Barbara Gafner soll zur neuen Vorsteherin der unabhängigen staatlichen Finanzkontrolle des Kantons Baselland gewählt werden.

• Die Baselbieter FDP-Sektionen Binningen und Bottmingen haben in getrennten Abstimmungen die Fusion zur FDP Binningen-Bottmingen beschlossen.

• Die BKB-Filiale am Basler Neuweilerplatz 1, während der letzten Monate umfassend modernisiert, wurde am 5. Mai mit einem Eröffnungsfest für das Quartier neu eröffnet.

• Die Baselbieter Grünen werden in der Oberwiler Dorfpolitik aktiv, indem sie die Themen und das personelle
Engagement der sich auflösenden Neuen Liste Oberwil (NLO) übernehmen.

• Der Basler Erziehungsdirektor Conradin Cramer übernimmt per 1. Mai das Präsidium der Stiftung "éducation21", einer Fachagentur der Schweizerischen Erziehungsdirektoren-Konferenz (EDK), die sich der Bildung für nachhaltige Entwicklung widmet.

10'454 Patienten weist die Psychiatrie Baselland für das Geschäftsjahr 2017 aus.

Peter Brodmann wird neuer Baselbieter Kantonschemiker und Leiter des Amts für Lebensmittelsicherheit und Veterinärwesen als Nachfolger von Peter Wenk, der Ende August in Pension geht.

• Die Grünen Baselland nominieren im Hinblick auf die Delegiertenversammlung vom 5. Mai in Olten Landrätin Florence Brenzikofer als Vizepräsidentin der Grünen Schweiz.

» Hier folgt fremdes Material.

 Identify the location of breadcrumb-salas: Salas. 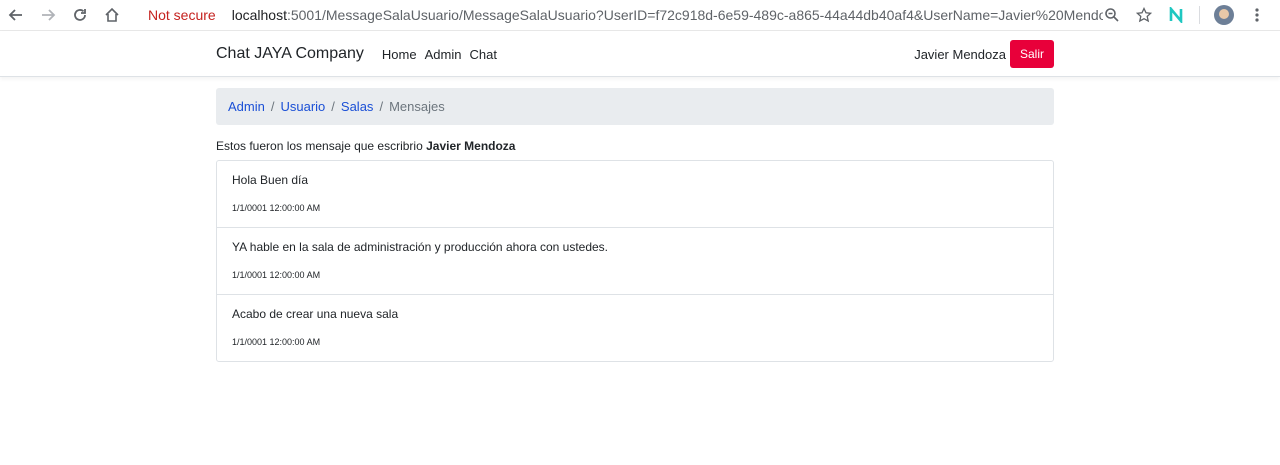
(358, 106).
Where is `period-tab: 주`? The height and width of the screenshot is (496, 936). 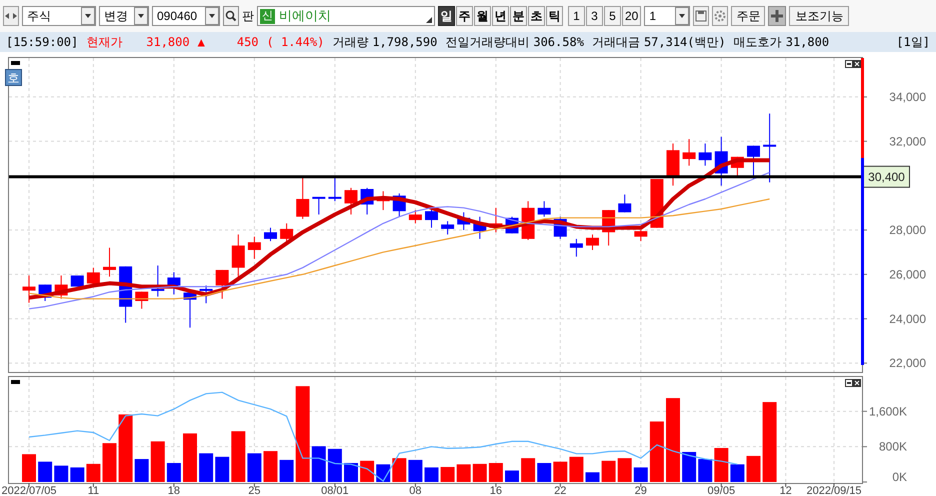 period-tab: 주 is located at coordinates (464, 16).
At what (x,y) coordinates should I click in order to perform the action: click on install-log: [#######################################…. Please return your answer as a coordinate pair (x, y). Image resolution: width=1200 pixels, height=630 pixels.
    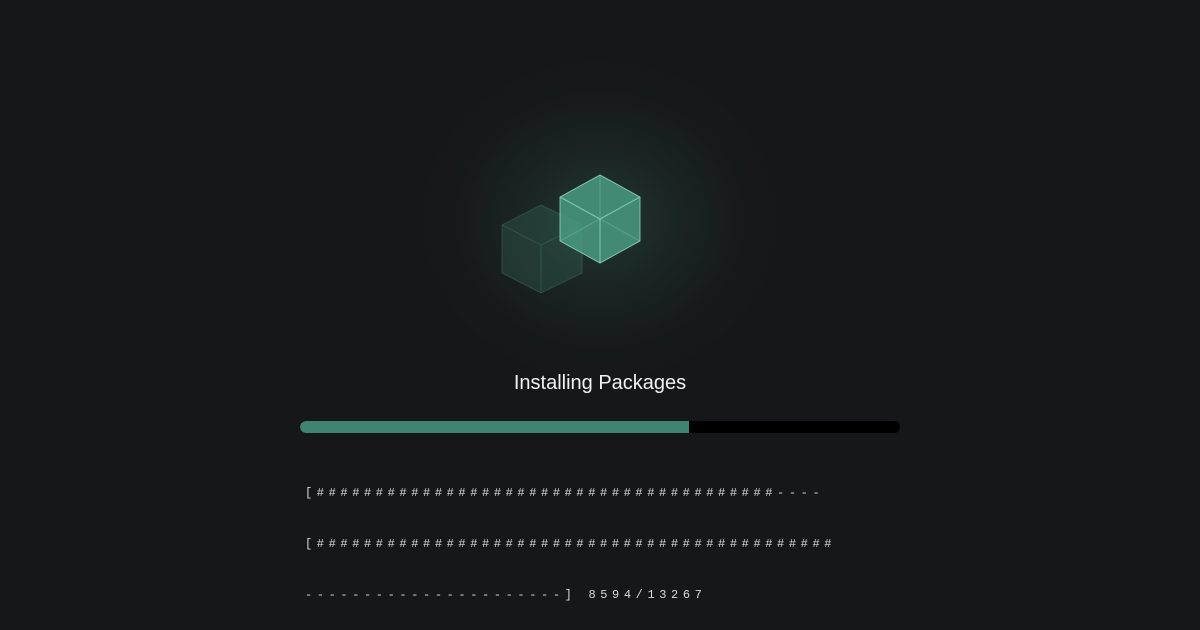
    Looking at the image, I should click on (595, 540).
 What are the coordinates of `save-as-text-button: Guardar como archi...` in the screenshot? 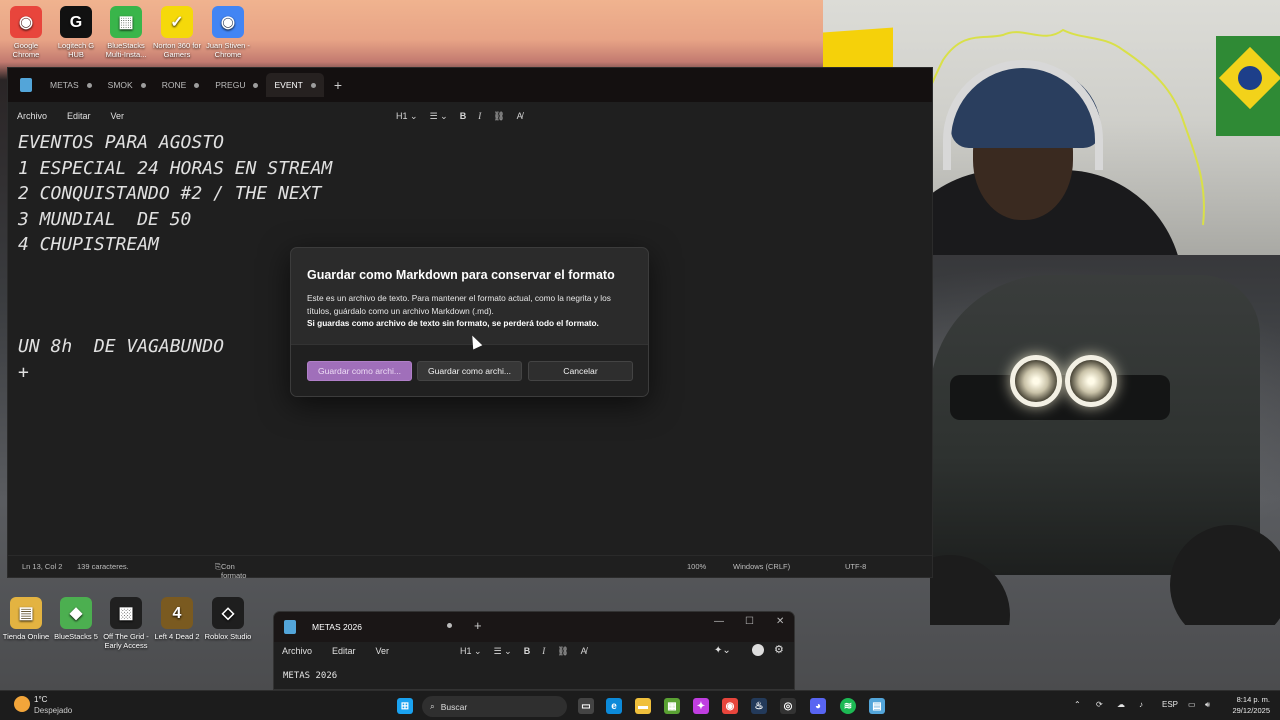 It's located at (470, 371).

• Der Gemeinderat von Birsfelden hat auf einen Vorstoss von Désirée Jaun (SP)beschlossen, als erste Gemeinde in der Nordwestschweiz die Auszeichnung als "Fair Trade Town" anzustreben.

• In der Amtsperiode 2018-2022 bilden die Grünliberalen (GLP) im Einwohnerrat Riehen gemeinsam mit dem parteilosen David Moor eine Fraktion.

• Die Basler Badesaison beginnt im beheizten Sportbad St. Jakob (28. April), in den unbeheizten Becken des Gartenbads St. Jakob (12. Mai), im Gartenbad Eglisee (19. Mai) und im Gartenbad Bachgraben infolge Sanierungsarbeiten (2. Juni 2018).

• Die SP Muttenz hat an ihrer Generalversammlung Kathrin Schweizer einstimmig als Regierungsrats-Kandidatin der SP Baselland nominiert.

• Nach fast zwanzig Jahren Tätigkeit verlässt Moderatorin Tamara Wernli Telebasel, weil sie sich künftig aufs Schreiben konzentrieren will.

• Die Gemeinde Riehen ist laut der Einschätzung des Gemeinderates "weiterhin kein Hotspot für kriminelle Aktivitäten".

Heidi Mück und Tonja Zürcher bleiben laut Wahl durch die Mitglieder für weitere zwei Jahre Co-Präsidentinnen von "Basta".